All the data depicted in Figure 1 , therefore show that the presence of capsazepine increases the therapeutic index of resiniferatoxin by about 10-fold. These data also indicate that a ratio of 100 to 250 pM resiniferatoxin to about 10 μM capsazepine effectively increases the therapeutic index of resiniferatoxin. It should be appreciated that this ratio is central to the functionality of the instant embodiment of the present invention, rather than the particular quantity of resiniferatoxin or capsazepine. While not being bound by any particular theory, this appears to be true because of the competitive nature of capsazepine inhibition.
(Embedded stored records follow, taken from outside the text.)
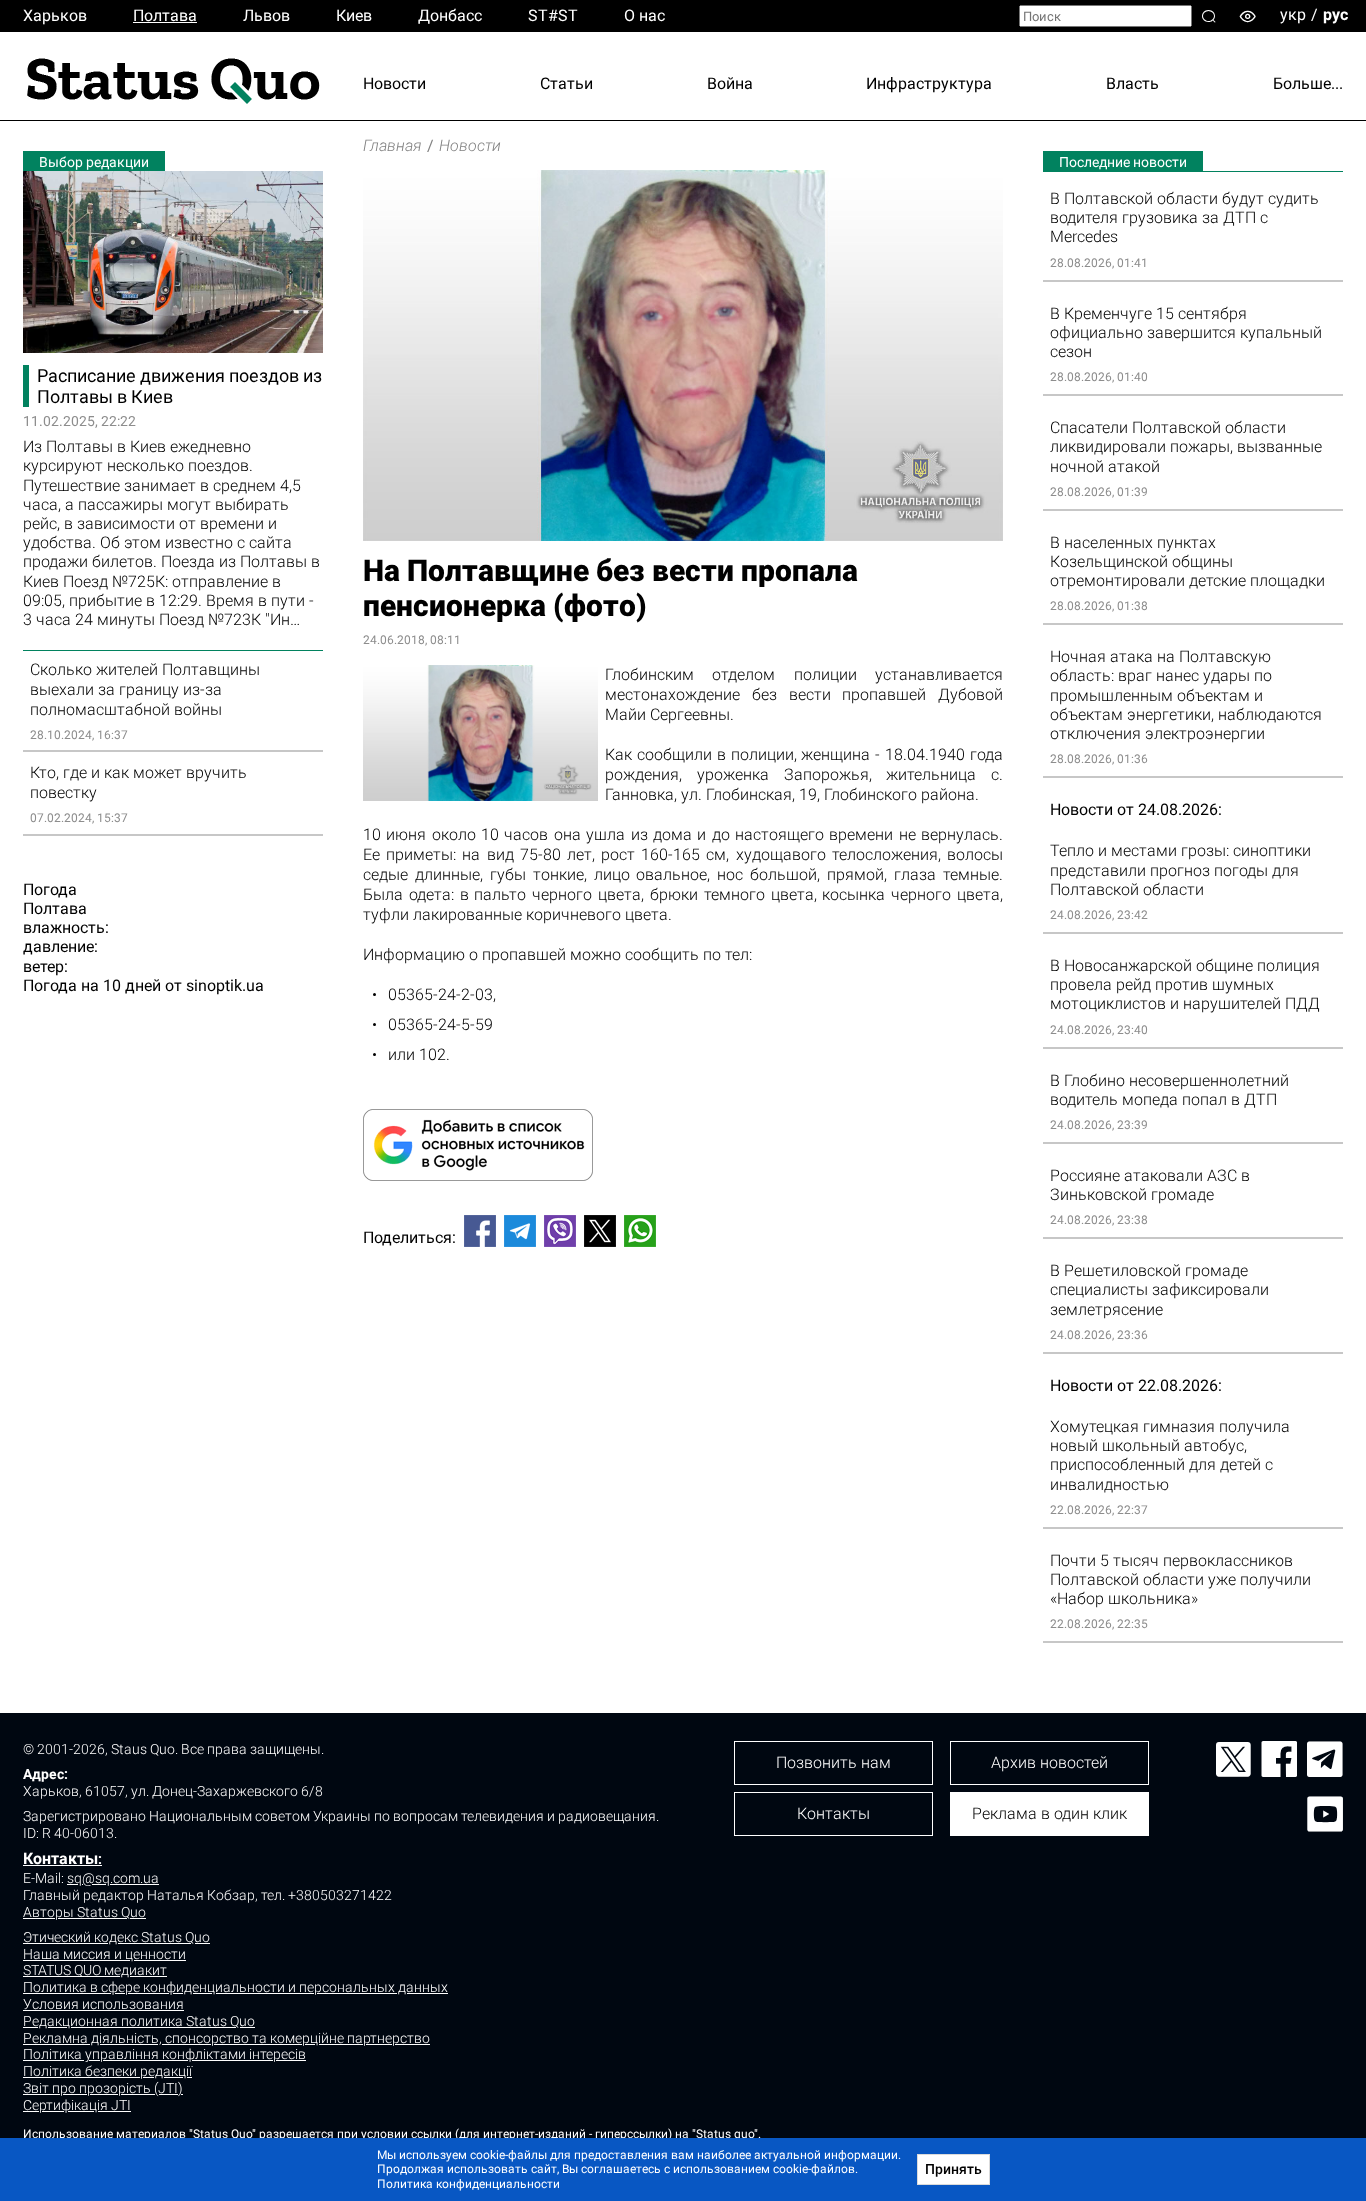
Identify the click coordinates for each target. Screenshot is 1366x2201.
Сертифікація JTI (77, 2105)
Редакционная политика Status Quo (139, 2021)
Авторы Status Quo (84, 1912)
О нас (644, 15)
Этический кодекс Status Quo (116, 1937)
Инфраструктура (929, 83)
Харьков (55, 15)
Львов (266, 15)
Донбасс (450, 15)
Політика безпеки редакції (107, 2071)
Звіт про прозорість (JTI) (103, 2088)
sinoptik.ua (225, 985)
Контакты (60, 1858)
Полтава (165, 15)
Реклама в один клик (1049, 1813)
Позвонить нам (833, 1762)
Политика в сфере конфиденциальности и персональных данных (235, 1987)
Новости (394, 83)
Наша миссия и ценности (104, 1954)
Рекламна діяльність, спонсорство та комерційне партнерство (226, 2038)
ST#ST (553, 15)
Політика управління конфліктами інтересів (164, 2054)
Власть (1132, 83)
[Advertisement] (683, 1329)
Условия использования (103, 2004)
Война (730, 83)
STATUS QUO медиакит (95, 1970)
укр (1293, 14)
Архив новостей (1049, 1762)
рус (1335, 14)
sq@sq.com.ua (113, 1878)
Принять (953, 2169)
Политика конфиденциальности (468, 2184)
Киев (354, 15)
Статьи (566, 83)
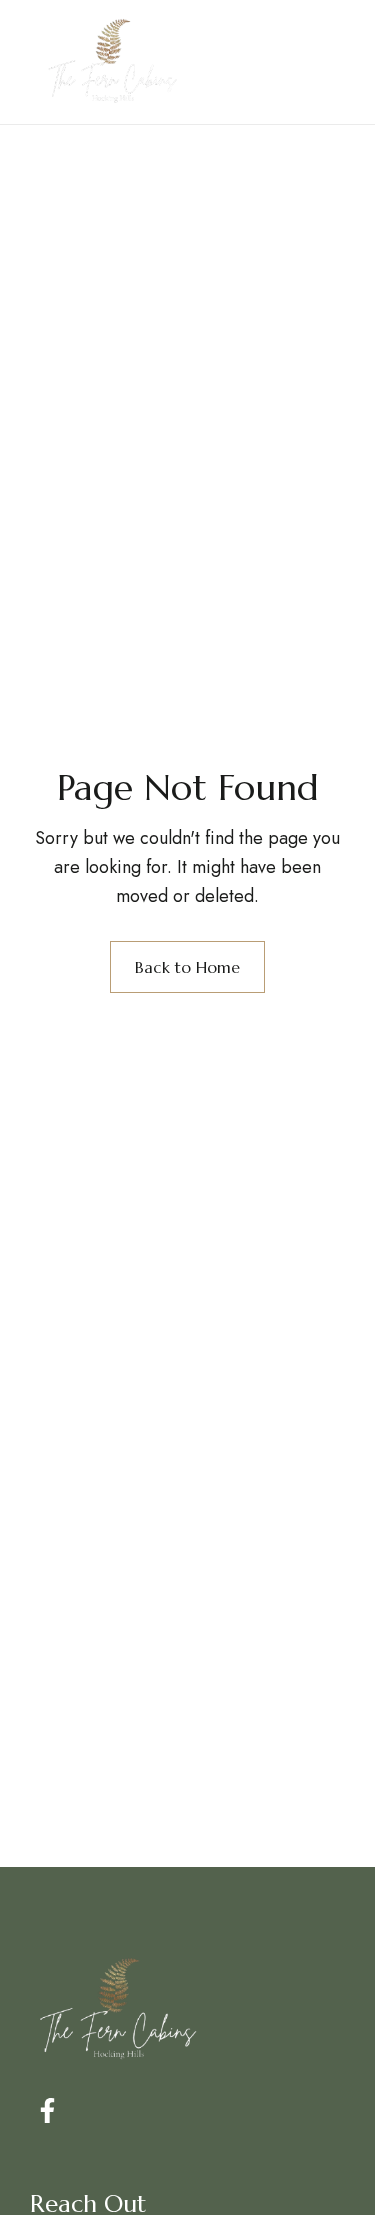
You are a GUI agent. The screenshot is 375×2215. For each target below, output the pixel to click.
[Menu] (317, 62)
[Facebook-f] (47, 2110)
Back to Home (187, 967)
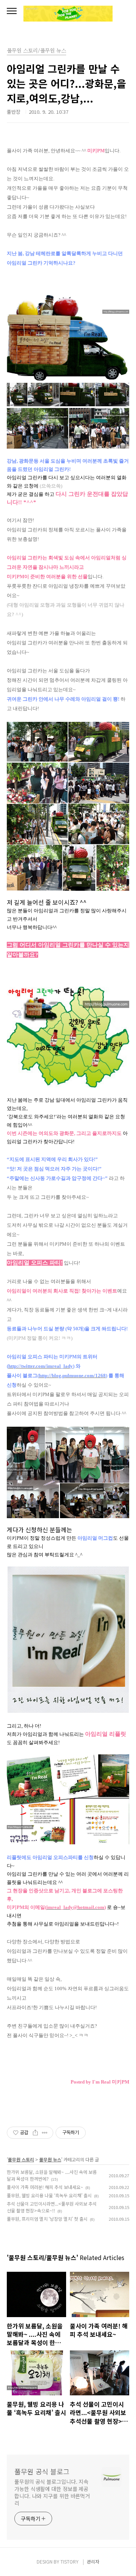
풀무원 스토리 (21, 2159)
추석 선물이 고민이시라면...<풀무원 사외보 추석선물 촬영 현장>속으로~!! (52, 2207)
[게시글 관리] (44, 2132)
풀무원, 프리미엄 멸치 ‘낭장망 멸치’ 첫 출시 (47, 2218)
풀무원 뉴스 (50, 2159)
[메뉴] (11, 11)
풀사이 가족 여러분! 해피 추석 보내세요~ (45, 2187)
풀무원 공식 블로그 (42, 2471)
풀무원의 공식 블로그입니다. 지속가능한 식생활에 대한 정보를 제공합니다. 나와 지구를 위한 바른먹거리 (52, 2492)
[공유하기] (35, 2132)
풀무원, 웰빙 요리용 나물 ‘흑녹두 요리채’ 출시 (49, 2195)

All of the references cited herein, including patents, patent applications, and publications, are hereby incorporated in their entireties by reference.
While this invention has been described with an emphasis upon preferred embodiments, it will be obvious to those of ordinary skill in the art that variations of the preferred embodiments may be used and that it is intended that the invention may be practiced otherwise than as specifically described herein. Accordingly, this invention includes all modifications encompassed within the spirit and scope of the invention as defined by the following claims.